### What to do
Reproduce the data word for word, from its first line up to and including the line that contains "coordinates (16, 26).". Leave the pictures out.

-- begin Records provided --

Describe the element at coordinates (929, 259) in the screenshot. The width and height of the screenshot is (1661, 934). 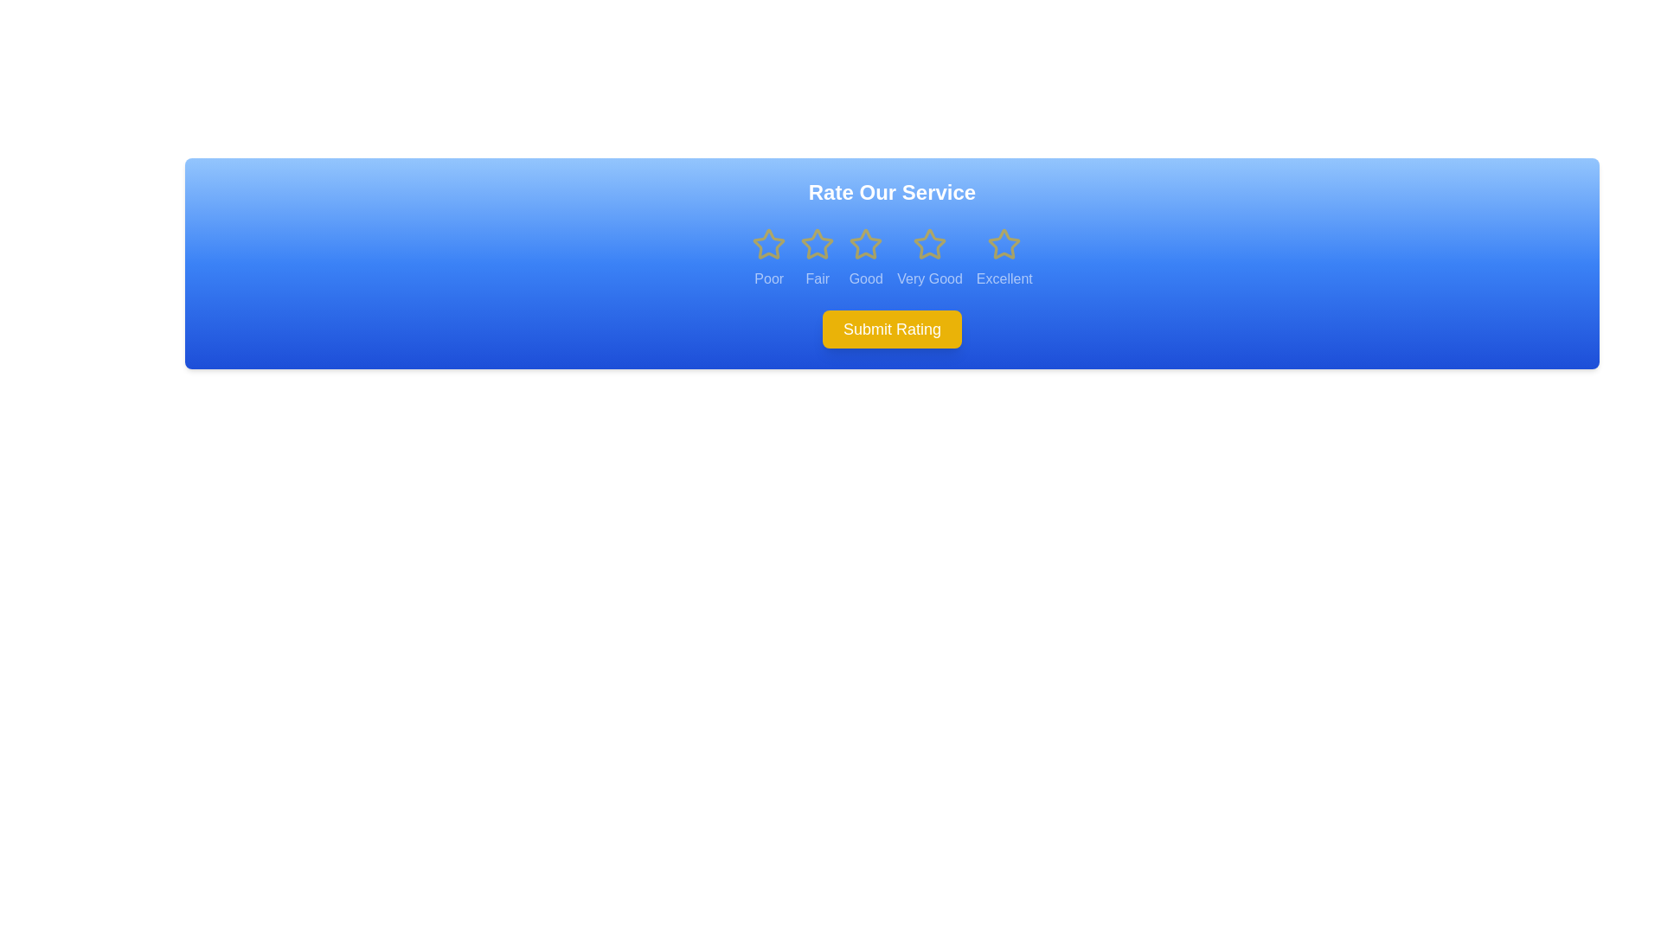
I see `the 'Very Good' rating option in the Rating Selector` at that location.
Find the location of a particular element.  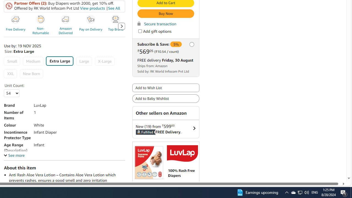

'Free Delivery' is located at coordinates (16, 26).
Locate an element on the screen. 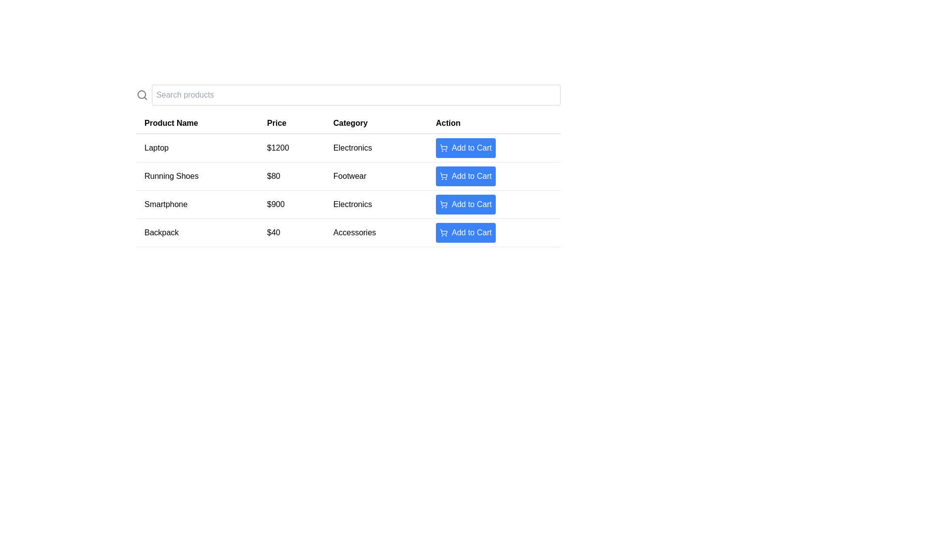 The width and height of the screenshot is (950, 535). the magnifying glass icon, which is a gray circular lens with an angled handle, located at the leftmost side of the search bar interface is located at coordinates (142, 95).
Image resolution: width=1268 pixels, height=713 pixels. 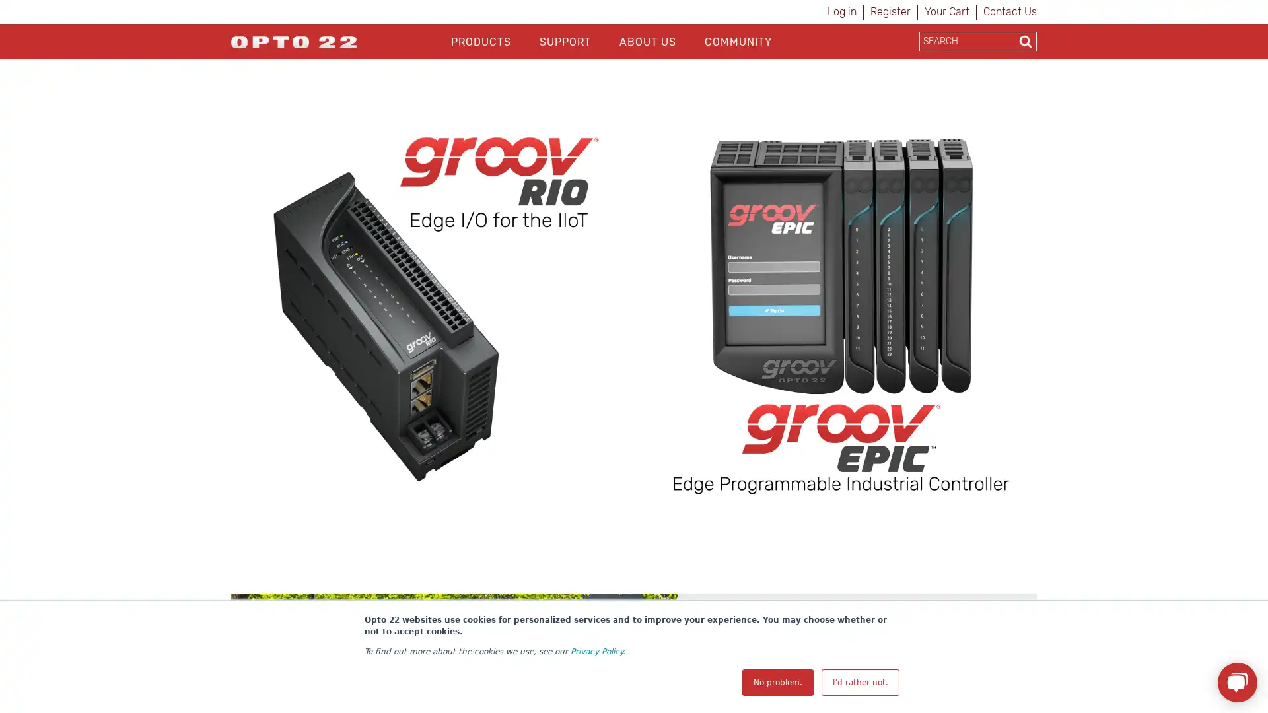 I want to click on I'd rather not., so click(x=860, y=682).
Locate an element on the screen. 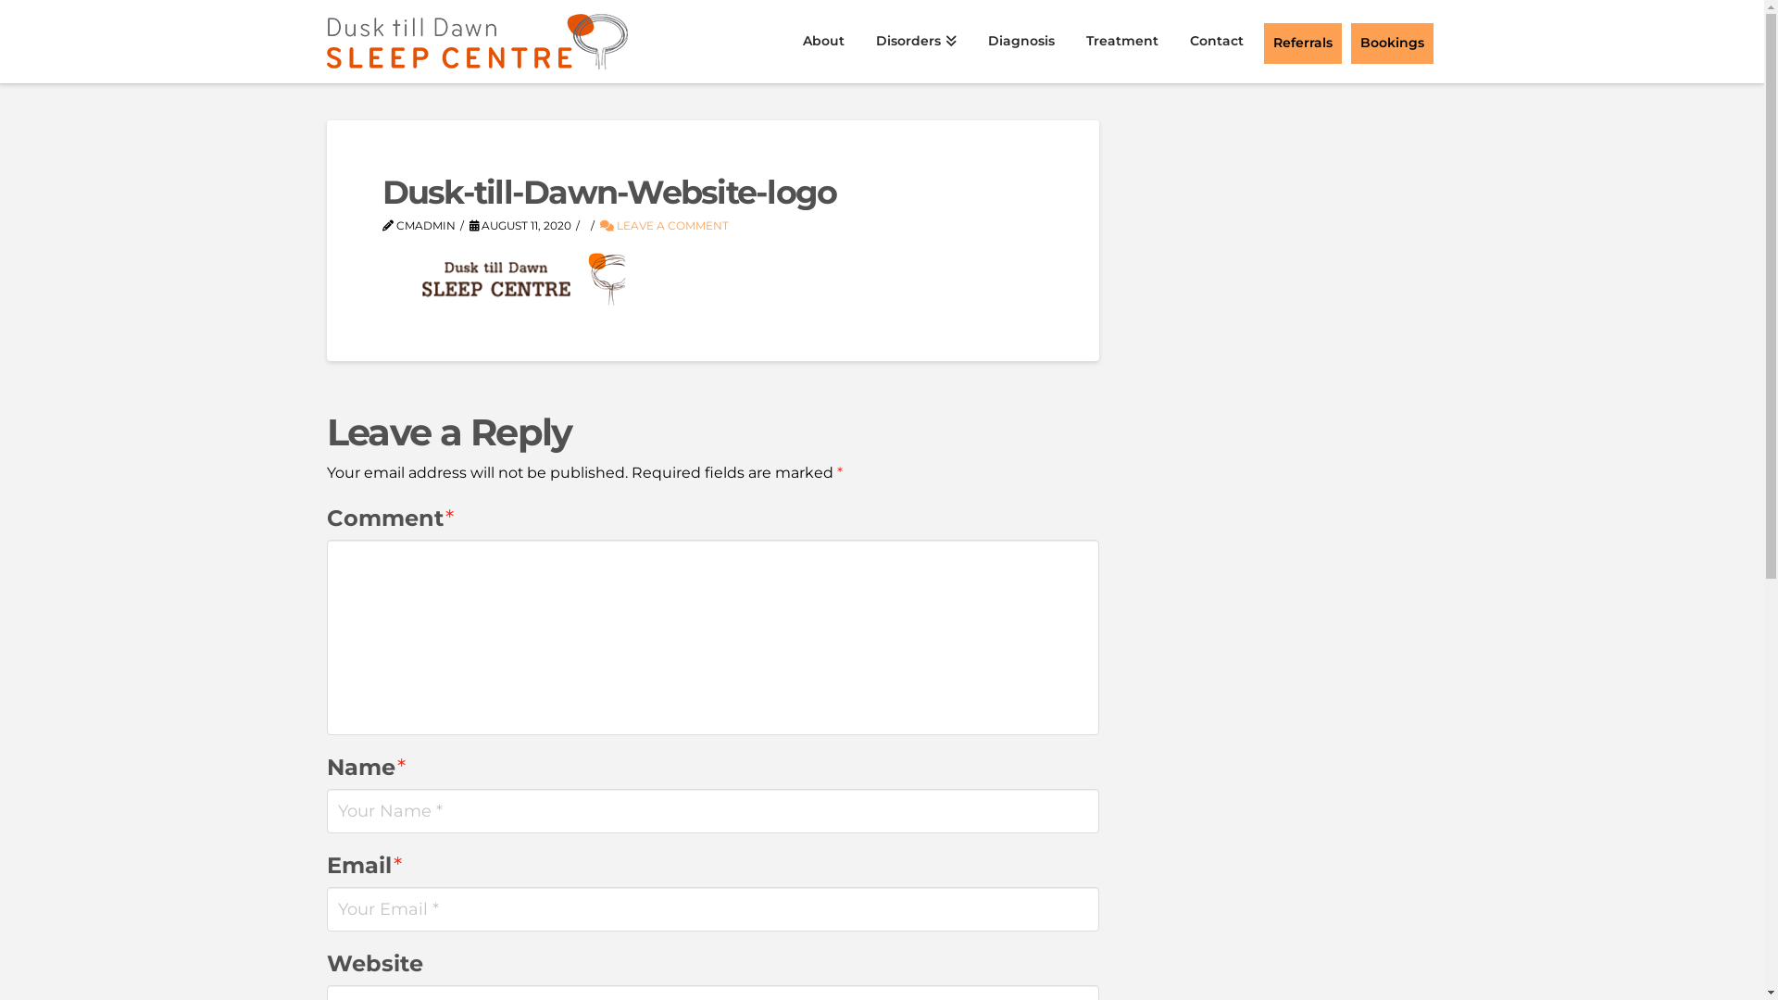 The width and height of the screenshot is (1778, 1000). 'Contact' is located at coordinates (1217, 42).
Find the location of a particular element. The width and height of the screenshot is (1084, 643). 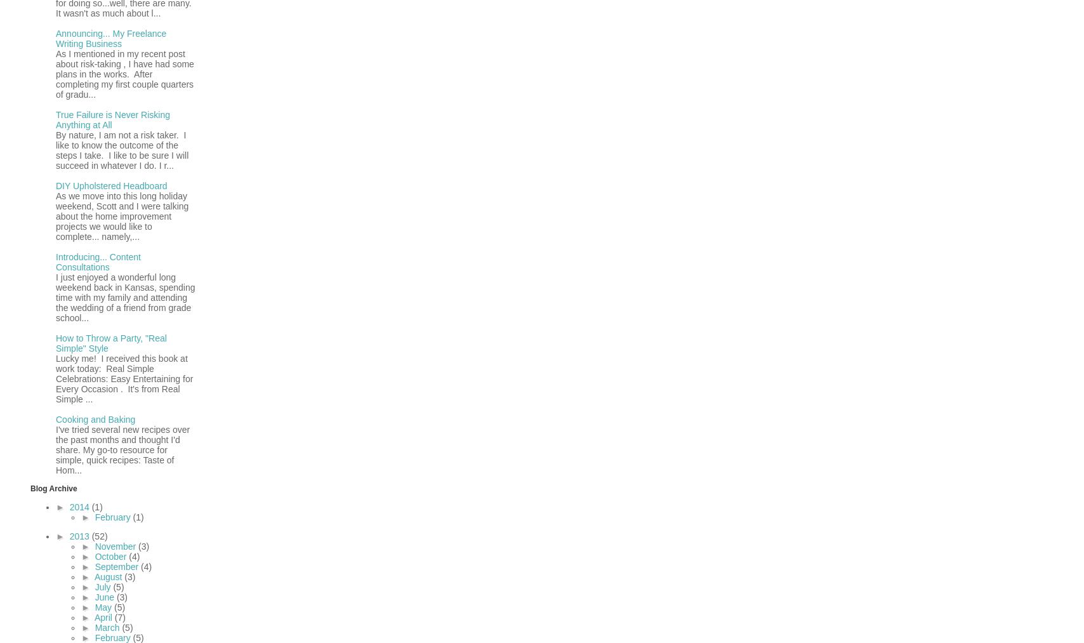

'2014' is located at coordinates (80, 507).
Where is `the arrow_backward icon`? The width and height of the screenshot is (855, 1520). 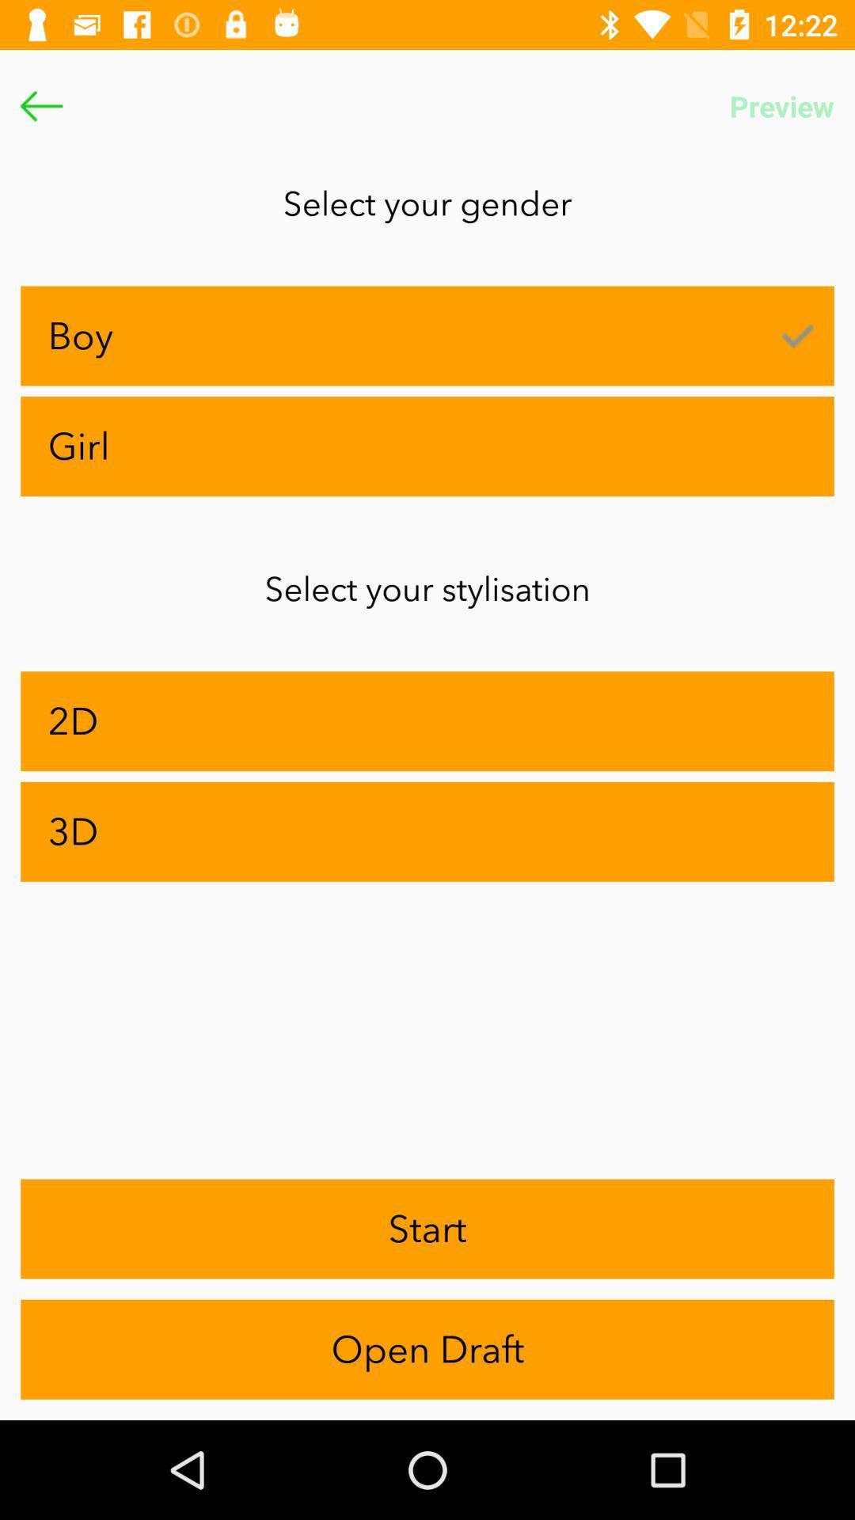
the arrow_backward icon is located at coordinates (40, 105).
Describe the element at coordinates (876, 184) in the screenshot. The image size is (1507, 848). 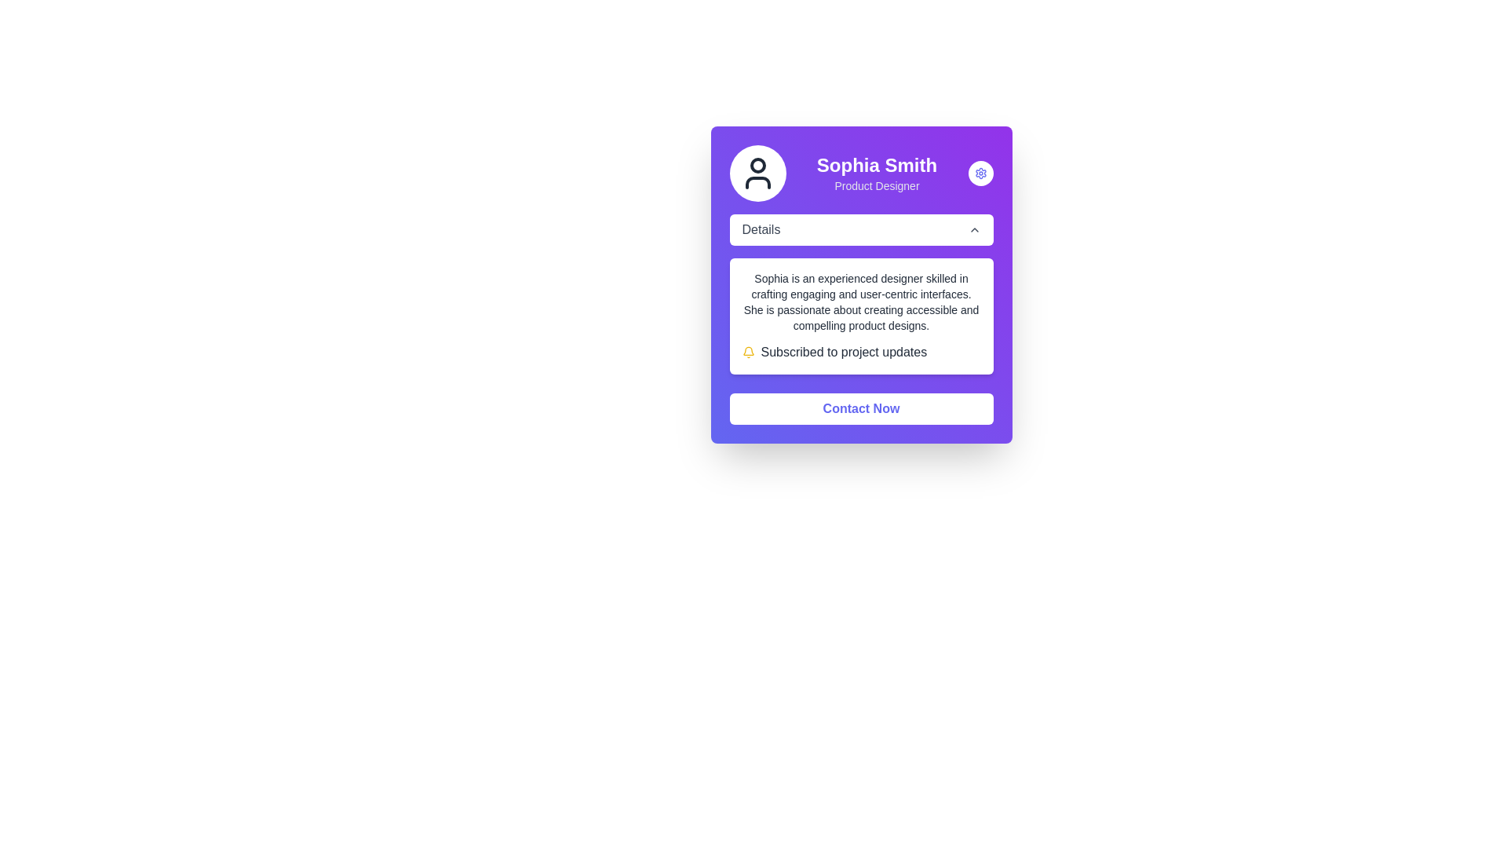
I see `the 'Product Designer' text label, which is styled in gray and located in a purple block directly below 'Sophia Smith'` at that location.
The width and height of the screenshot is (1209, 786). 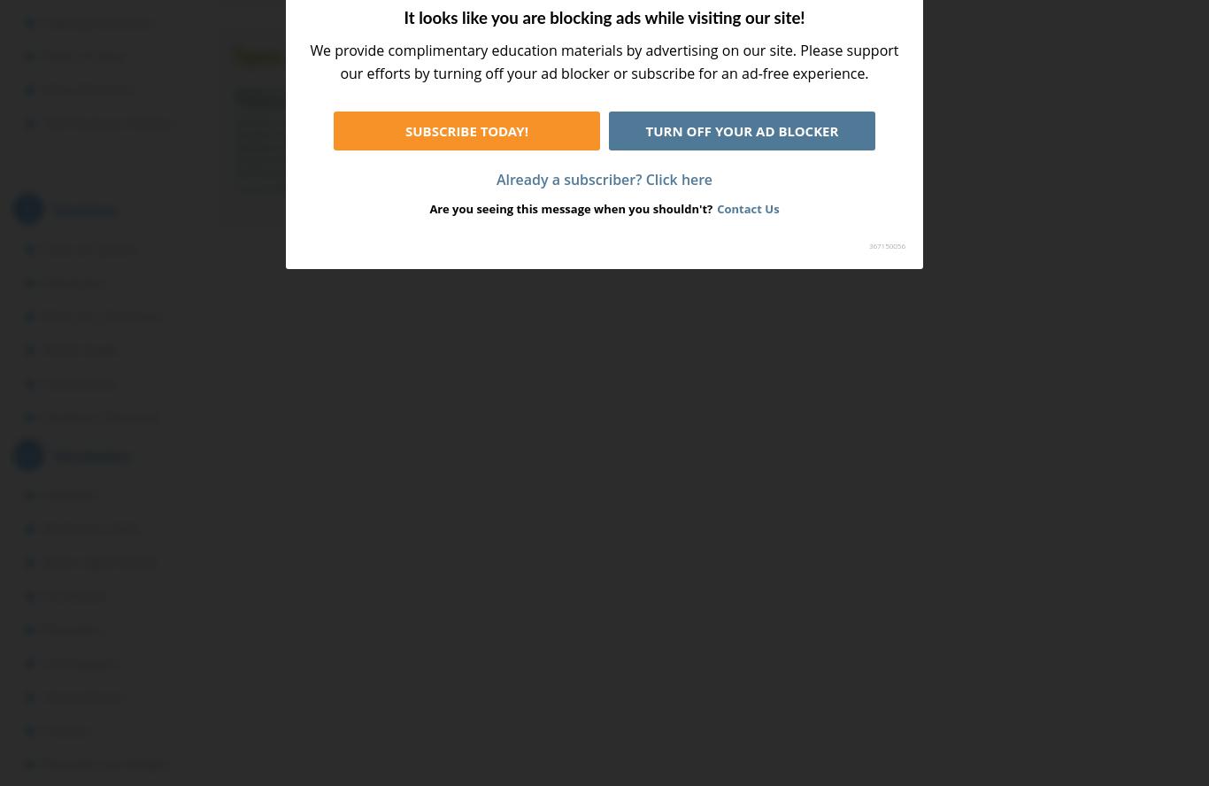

-- end Records provided --

### Exercise answer
Describe the element at coordinates (929, 259) in the screenshot. The width and height of the screenshot is (1661, 934). 
I see `the 'Very Good' rating option in the Rating Selector` at that location.
Find the location of a particular element.  

'Free Delivery' is located at coordinates (16, 26).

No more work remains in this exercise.